Valerie (40)/Bertrand (37) 来年は二人揃って、 京都のヴィラ九条山へ。

 「僕たちは同じ階層(世界)にいながら職業は違う」。統計を取ったわけではないが、フランスでは同業者間の恋愛が多い。似たような環境の人が、同じ興味を分かち合う。ビデオ作家のヴァレリー・ムレジャンさんと哲学者のベルトラン・シェフェールさんは、巡り会うべくして巡り会った。10年前、某出版社の廊下ですれ違い、自然と言葉を交わす仲に。当時、小説を出版予定だった彼女と、ルネサンス期の哲学本を翻訳していた彼。その後、各自小説を出版しながら、短篇映画のシナリオを共同執筆。「労働は人生の一部で、それを共有することは人生を分かち合うこと」とべルトランさん。「簡潔なのに終わったら3~4倍の厚みを持つもの。人生の段階の奥行きに興味があるんだ」と続ける。ヴァレリーさんの作品には、必ずありきたりな行動のパラドクスが描かれる。アンチ感情派。「深さ」を求めてルネサンスまでさかのぼる彼と、「形」を変えて人間考察を続ける彼女。
 12区のアリーグル広場近くの住まいは、だだっ広いサロンの両端に、ぽつんと各自の机がある。仕事場兼自宅なのに、まるで生活感がなく殺風景な印象。共にタイトなシャツにパンツの装い、ミニマルなアニエス・ベーの世界から抜け出てきたような二人だ。

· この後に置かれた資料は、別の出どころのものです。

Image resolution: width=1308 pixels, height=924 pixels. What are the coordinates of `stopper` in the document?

「平日、週末というような時間的感覚はないわ。夜の外出?  展覧会や観劇、映画に行くのは、日常の延長よ」とヴァレリーさん。共に物静か。プライベートな質問はさらっとかわす。ありふれた日常には興味がない様子だ。二人が雄弁に語るのは、仕事やセオリー。同じ方向性をもったインテリ同士だが、7年間の共同生活でケンカしたのは4回だけ。
 偶然ながら二人の道のりは交差している。7年前、ローマ賞を受賞しヴィラ・メディシスに滞在したヴァレリーさん、今年はベルトランさんが選ばれた。そして来年、二人揃って京都のヴィラ九条山に派遣される。共に新進芸術家を海外に送り、創作活動を助ける制度。京都では清少納言を研究し、二人で映画にする予定だ。(咲)

これから相手に期待したいことは?
「なんて難しい質問!  答えを出すには一生かかるよ」(ベ)
「何かを期待するなんてばかげているわ。二人でかなえたい夢なら…子供と映画を作ること」(ヴァ)

前回のバカンスは? 
「8月、カマルグの友人宅に1週間。遅くまで語り合ったり、読書したり、ハシバミを割ったり、イチジクを摘んだわ」(ヴァ)

夢のバカンスは?
「いくら夢であってもバカンスという時間の感覚がいただけないわ」(ヴァ)「何かプロジェクトを持って、どこかへ」(ベ)

最近、二人で出かけたイベントは?
「1930年代炭鉱夫から画家になったオーギュスタン・ルサージュの展覧会。アールデコのようなモチーフが気に入った」(ベ)

お気に入りのレストランは?
Caffè dei Cioppi(159 rue du Fbg Saint-Antoine 12e 01.4346.1014)「近所の小さなイタリア料理店」(ヴァ)

カップルとしての満足度を5つ星でいうと?
★★★★★ ちょっと顔を見合わせて即答。


一緒に暮らし始めて7年、毎年それぞれの誕生日に手作りの本を贈りあっている。